When I went to Colombia in January, I met Rigoberto Guzman and Elodino
Rivera, peasants who had been displaced for two years from their homes and
farms. At that time, the farmers showed me their crops -- some of which had
been devastated during their forced exile.

On July 8, paramilitary gunmen killed Rigoberto, Elodino and four other
people. The assassins also struck a Catholic nun and pushed her aside when
she told them that the peasants were not on the side of the guerrillas. Then
they warned the residents of La Union, a neutral hamlet in the northwestern
part of Colombia, that they had to leave the area within 20 days.

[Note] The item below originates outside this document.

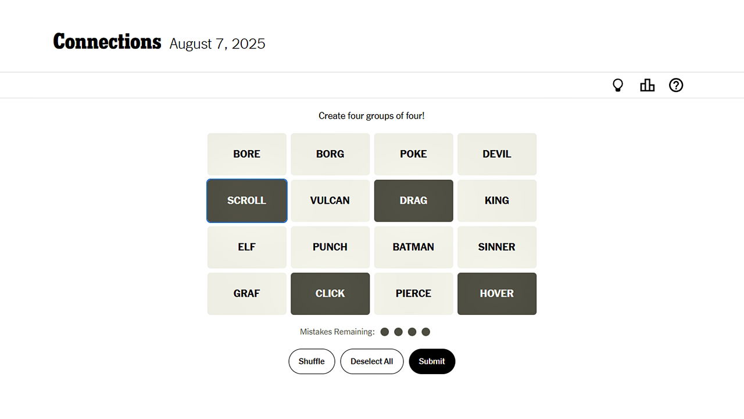
Task: Deselect the SCROLL tile
Action: (247, 201)
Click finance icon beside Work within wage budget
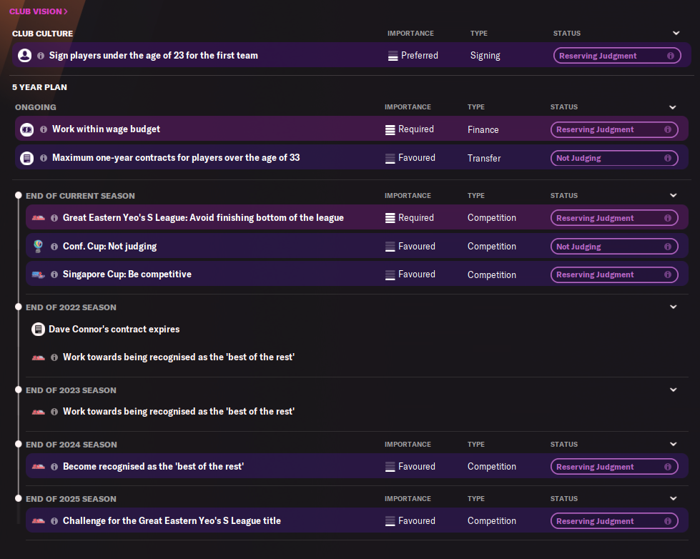Viewport: 700px width, 559px height. click(27, 129)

These peasants are caught in the crossfire of a brutal civil war between
leftist guerrillas and right-wing paramilitaries that are allegedly tied to
the Colombian military. According to eyewitnesses, soldiers of the 17th Army
Brigade were stationed nearby, but did not act to stop the attack. And an
army helicopter hovered overhead.

This attack is, unfortunately, just one of many by the paramilitaries. In
February, a paramilitary death squad tortured and executed 36 people in the
tiny village of El Salado.

Tragedies like these show the wrongheadedness of U.S. policy toward
Colombia. The United States has just agreed to send $1.3 billion in aid to
the Colombian armed forces and police. But a February report by Human Rights
Watch found "detailed, abundant and compelling evidence of continuing close
ties between the Colombian army and paramilitary groups responsible for
gross human rights violations."

The group believes that half of Colombia's brigade-level units are connected
to paramilitaries. According to the Colombian government, more than 2,500
people have died in more than 500 attacks in just the past 18 months. Most
of these are unarmed peasants who are victims of paramilitaries.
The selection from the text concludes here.